Bien loin de l’ado qui posait dans sa chambre sur la pochette de Première consultation, celui qui souhaite désormais en finir avec son alias gynécologique et se faire appeler Bruno, livre à nouveau un disque qui ne ressemble à aucun autre. Un disque là encore imparfait, tantôt bancal tantôt génial, un disque aussi mélodieux que torturé. Un disque qui l’éloigne toujours un peu plus du reste du monde.

C’est ainsi sans surprise que son essai suivant s’intitule Solitaire. Décevant tant commercialement qu’artistiquement (preuve de cette débâcle il a reçu pour l’occasion une Victoire de la musique…), il lui vaut d’être remercié de chez Virgin.
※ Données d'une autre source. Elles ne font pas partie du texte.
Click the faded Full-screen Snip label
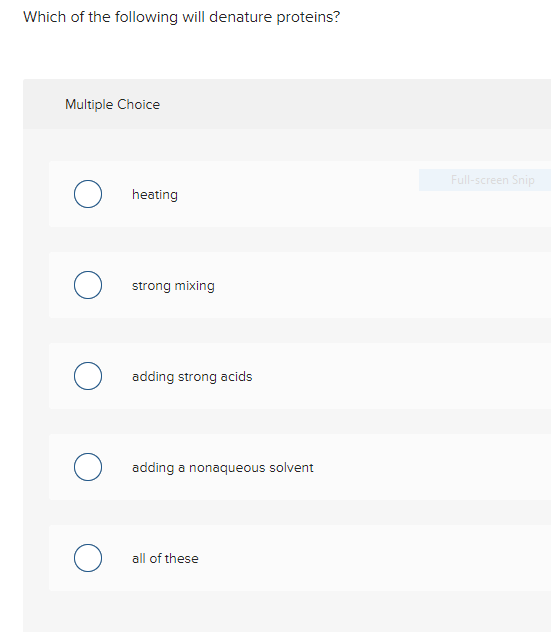 click(493, 180)
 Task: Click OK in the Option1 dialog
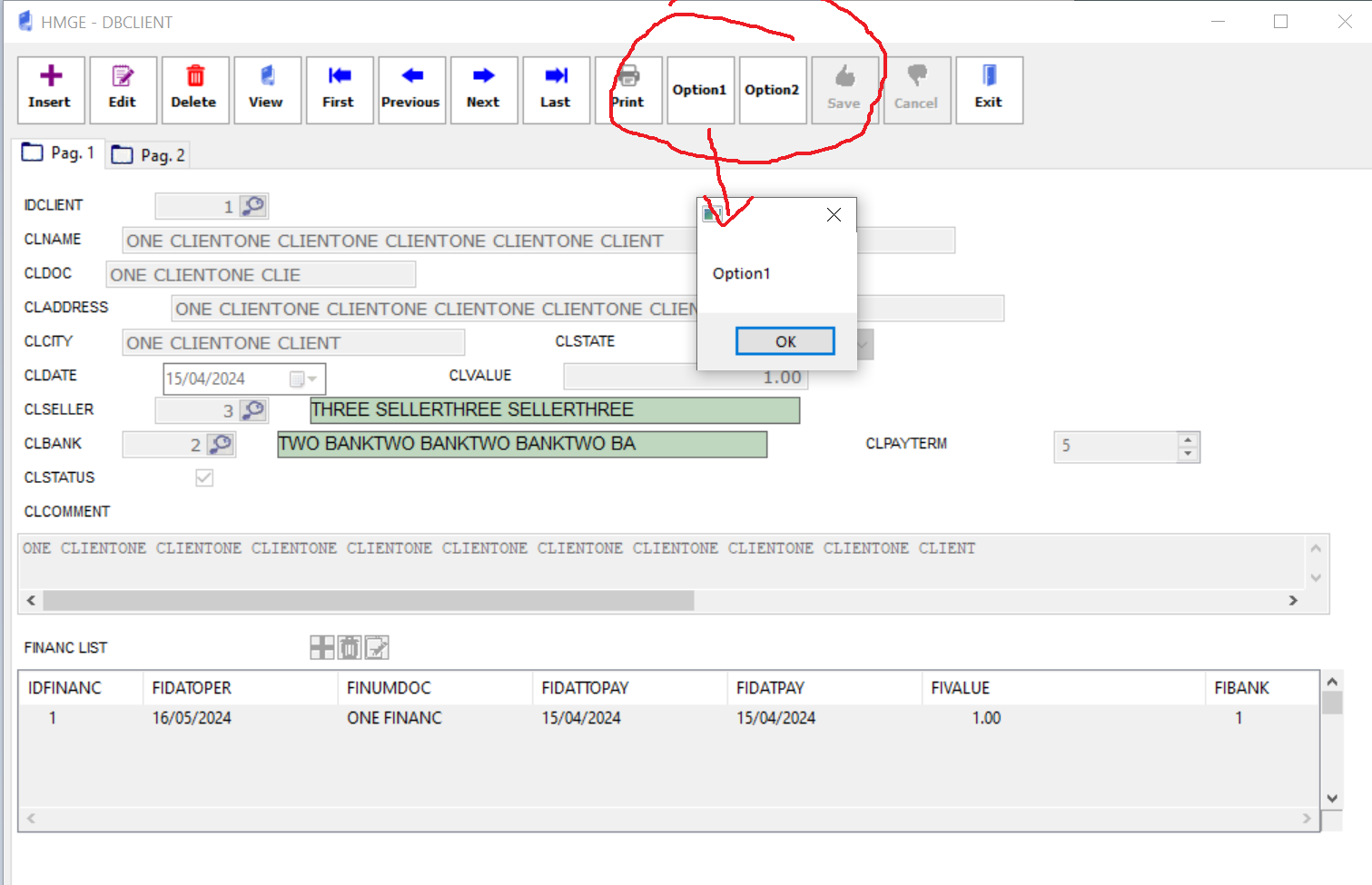pos(785,341)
De poète maudit à amuseur public

Paradoxalement, c’est à cette époque que le personnage supplante définitivement l’artiste.

Premier rappeur ever à se voir gratifier d’une marionnette aux Guignols de l’info, Doc G déjà client régulier d’émissions de télé devient chroniqueur dans On ne peut pas plaire à tout le monde présentée par Marc-Olivier Fogiel sur France 3, quand il ne participe pas à différentes télé-réalités dont on préfère ne pas se souvenir.

Serrant de moins en moins de mains et claquant de plus en plus de bises (fini Daniela Lumbroso, bonjour Christine Angot), il s’enferme toujours un peu plus dans cette caricature de bouffon abruti au chichon quitte à passer pour le rappeur alibi de ceux qui n’aiment pas le rap.

Et ce n’est pas son double album de 2006 Un homme nature / Doc Gynéco enregistre au quartier (où tout n’est cependant pas à jeter) qui vient rehausser sa crédibilité.

Suicide musical toujours, tout ceci n’est cependant rien face à l’annonce en 2006 de son soutien à Nicolas Sarkozy.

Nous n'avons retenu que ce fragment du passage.